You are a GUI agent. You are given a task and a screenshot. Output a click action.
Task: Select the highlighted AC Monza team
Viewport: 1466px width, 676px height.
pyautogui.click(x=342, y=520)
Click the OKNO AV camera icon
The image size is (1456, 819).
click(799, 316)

^^^^^^^^^^^^^^^^

● To do: A word-for-word copy of the data is what should be returned.

● Task result:
You are a GUI agent. You are given a task and a screenshot. Output a click action.
Task: Select the highlighted AC Monza team
Viewport: 1466px width, 676px height.
pyautogui.click(x=342, y=520)
Click the OKNO AV camera icon
The image size is (1456, 819).
click(799, 316)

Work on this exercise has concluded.